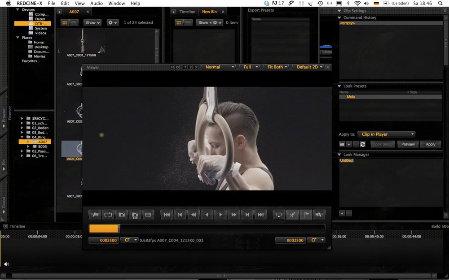The image size is (449, 280).
Task: Play the clip forward
Action: [x=220, y=215]
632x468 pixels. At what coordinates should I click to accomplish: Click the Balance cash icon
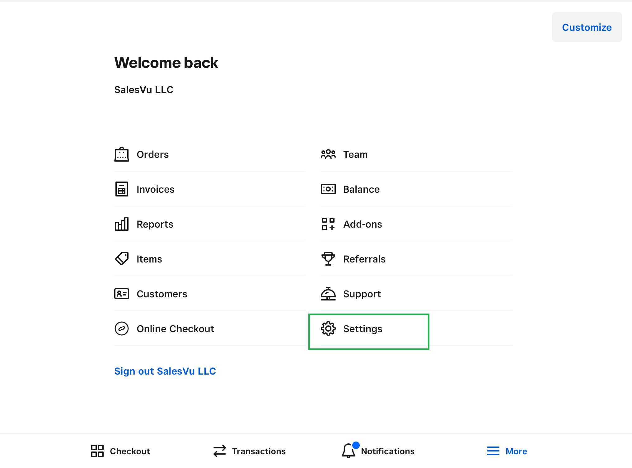328,189
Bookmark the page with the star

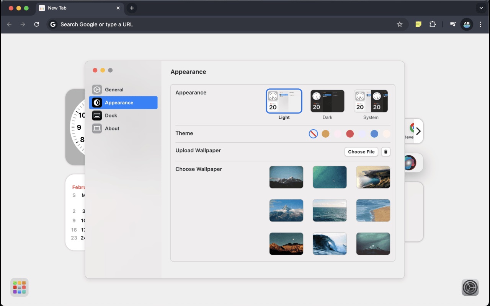(400, 24)
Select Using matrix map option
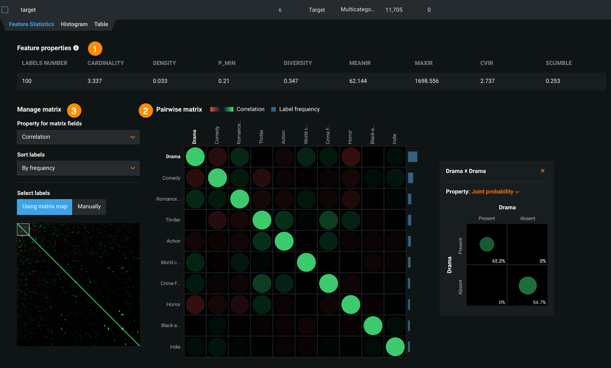611x368 pixels. tap(45, 207)
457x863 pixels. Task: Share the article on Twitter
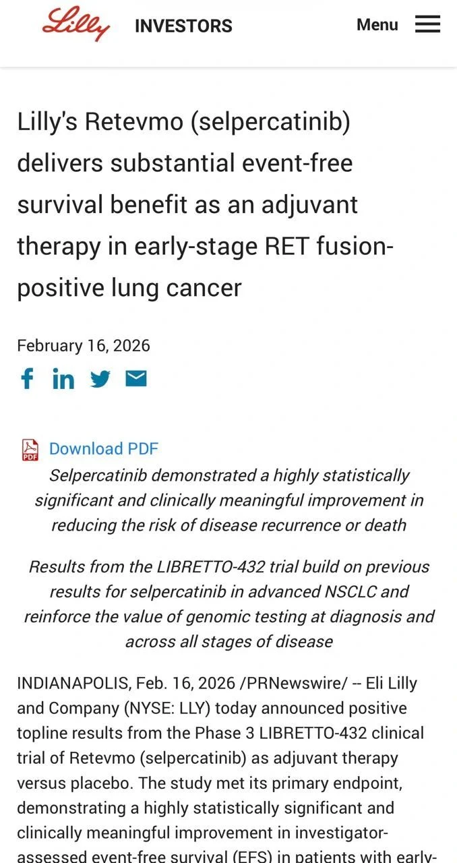click(100, 379)
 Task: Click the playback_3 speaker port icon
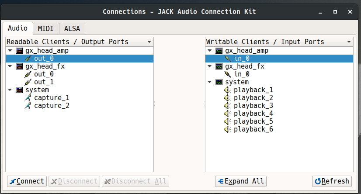(228, 106)
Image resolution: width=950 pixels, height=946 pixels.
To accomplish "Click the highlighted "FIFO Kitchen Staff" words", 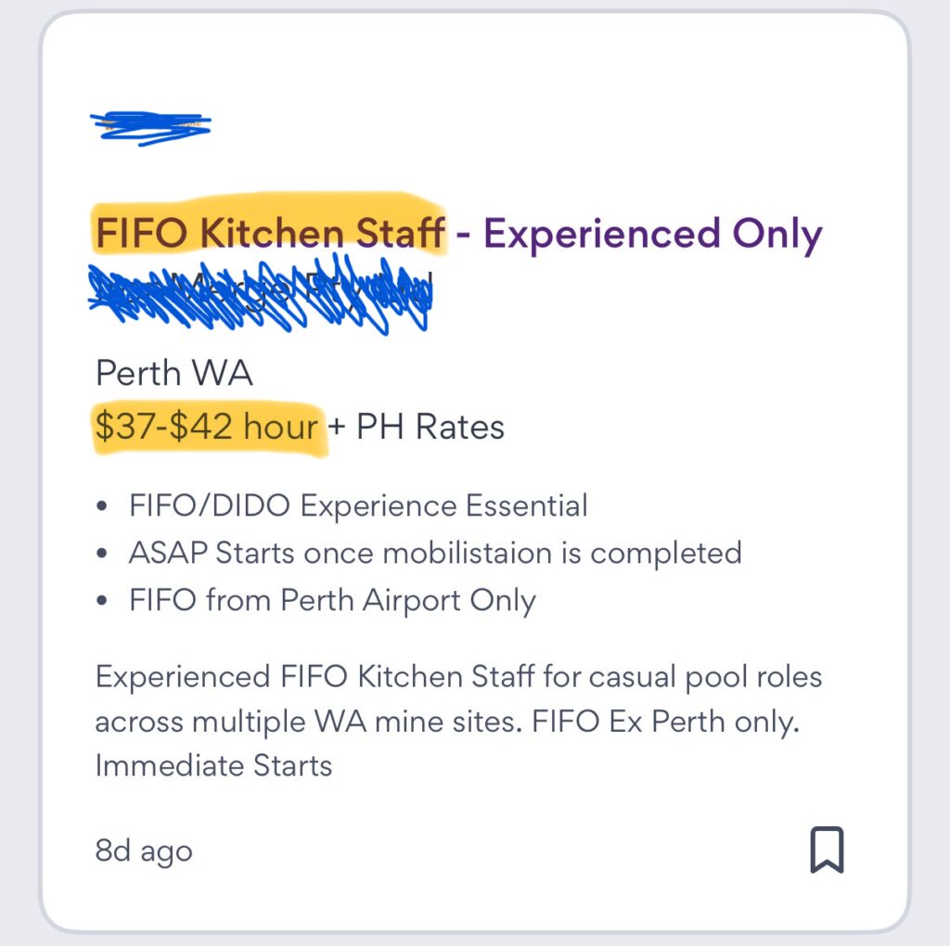I will 269,234.
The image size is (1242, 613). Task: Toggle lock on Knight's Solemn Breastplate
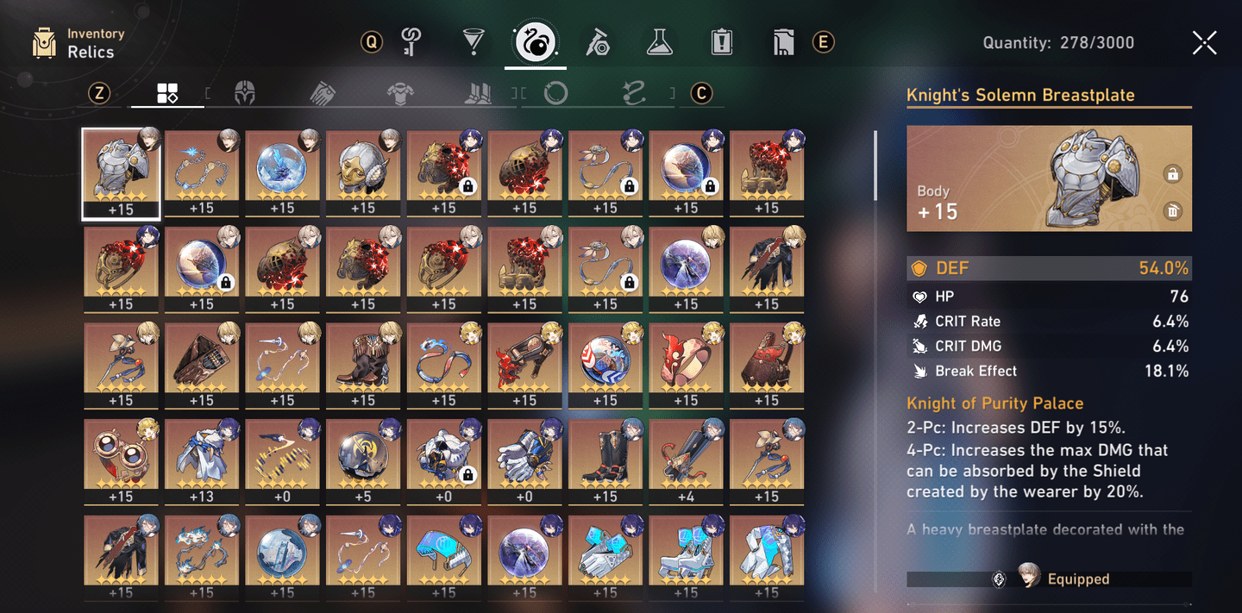(1172, 174)
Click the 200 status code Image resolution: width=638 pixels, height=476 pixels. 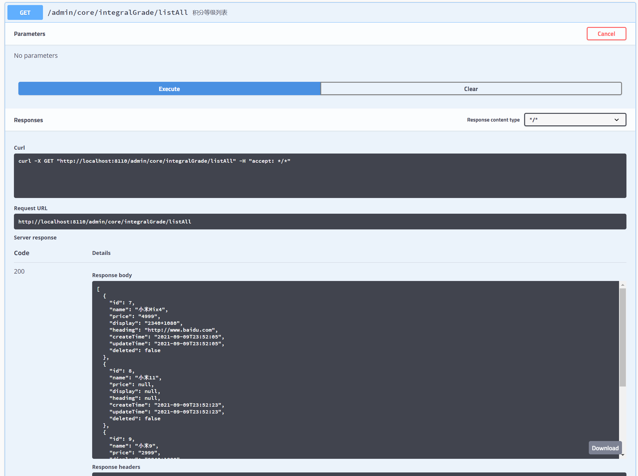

* * * * * * * * *

_Goal of the exercise_: Repeat the material word for word, from the line containing "632x468 pixels. At" down to the line containing "click(100, 379)", both lines included, and leave out the pictures.

_Complete response_:
632x468 pixels. At what coordinates should I click to accomplish: Click the Balance cash icon
328,189
Bookmark the page with the star

(400, 24)
Select Using matrix map option
611x368 pixels. tap(45, 207)
457x863 pixels. Task: Share the article on Twitter
click(100, 379)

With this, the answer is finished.